Nevertheless, at Lockheed Martin’s annual media day on March 15, Winstead filled in more details on the TR-X, which he confirmed will be unmanned and air refuelable. The aircraft’s maximum takeoff weight will be around 54,000 pounds, more than the U-2 at 40,000 pounds and the Global Hawk at 32,250, with a 5,000-pound payload capacity. It will have a single engine—the same General Electric F118-101 turbofan that powers the U-2, but rated at maximum 19,000-pound thrust. (The U-2’s engine was derated to 17,000 pounds.) It will also use the same 45 kVA generator as the U-2, but with design space for an expansion to 65- or 75 kVAs, providing even more power for its radar or other mission equipment such as a high-energy laser or communications relay, Winstead said.

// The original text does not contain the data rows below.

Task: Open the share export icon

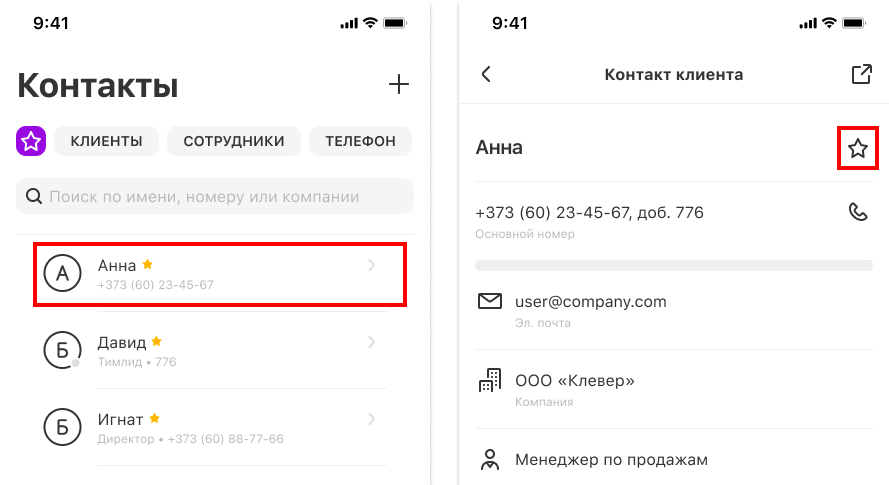Action: [x=861, y=74]
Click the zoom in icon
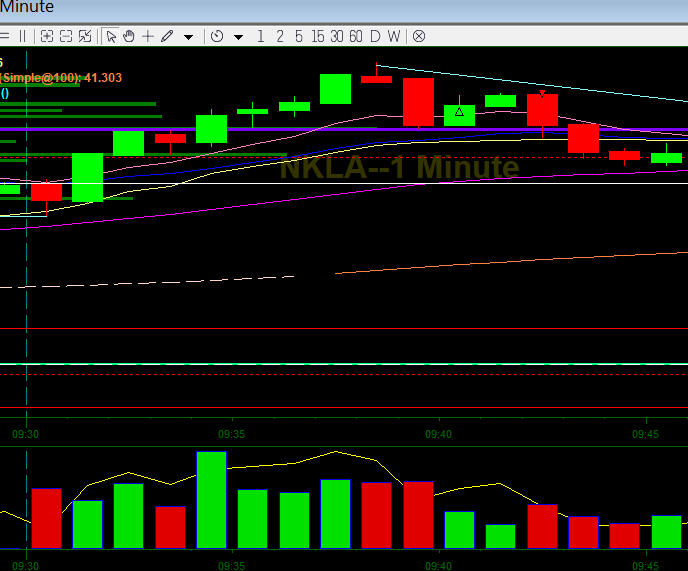The width and height of the screenshot is (688, 571). [x=46, y=36]
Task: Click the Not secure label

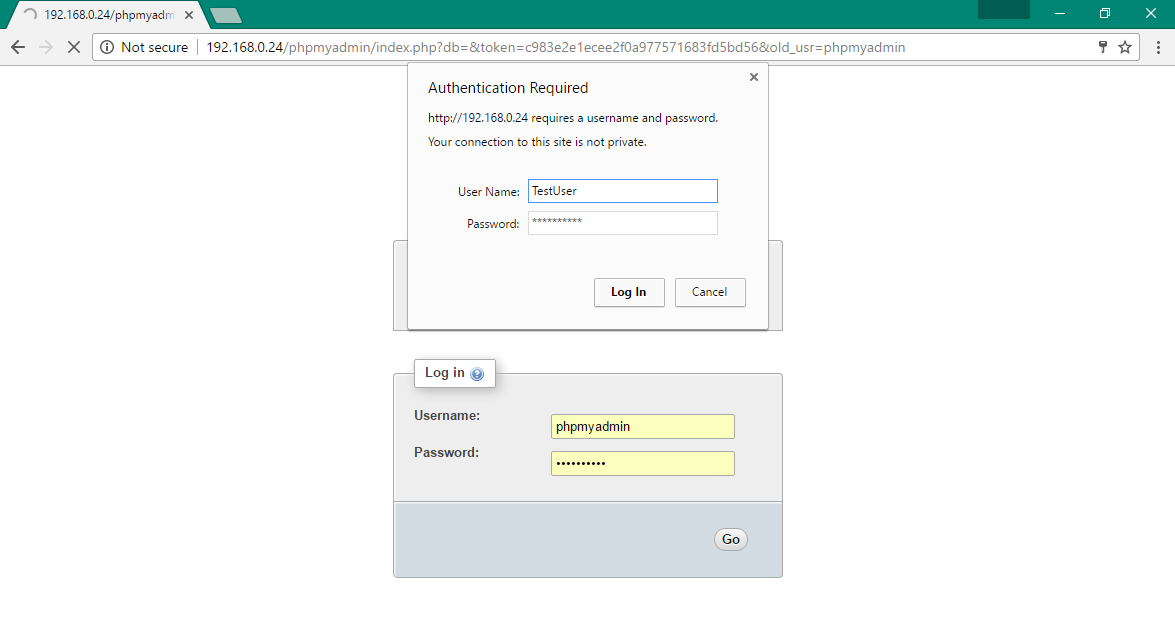Action: pos(155,46)
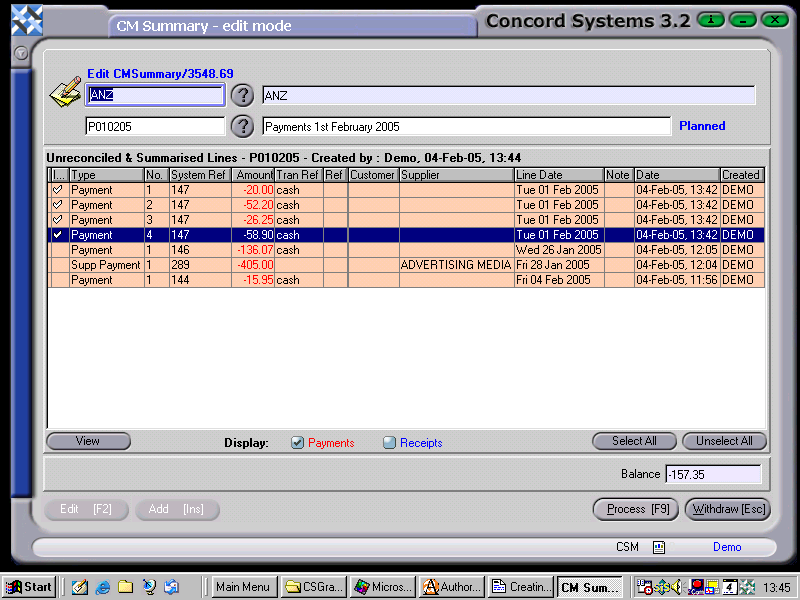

With a single engine, the TR-X will be able to fly to 70,000 feet—77,000 feet was determined as the optimal altitude, but that would require two engines, Winstead said. The aircraft will have the same 130-foot wingspan as the Global Hawk to prevent basing issues with existing hangars. It will have a newly designed, straight wing, which is not characteristic of a stealth aircraft, complemented by “low-observable (LO) shaping.” The LO shaping and electronic countermeasures will be its defense against detection by surface-to-air missile systems.


Winstead described air defenses as a “bubble” that protect an adversary nation from being penetrated by surveillance or other aircraft. The TR-X will provide ISR to the edge of the bubble. “It is survivable; it’s not unnoticeable,” he said. “You’re not going to get enough radar return for a missile to track and destroy you. It’s not designed to go inside the bubble. That’s why it’s so affordable, because you’re looking at a peacetime asset that is going to be out there operating every single day that now has some wartime capability. We’re designing it to compress the bubble as much as possible.”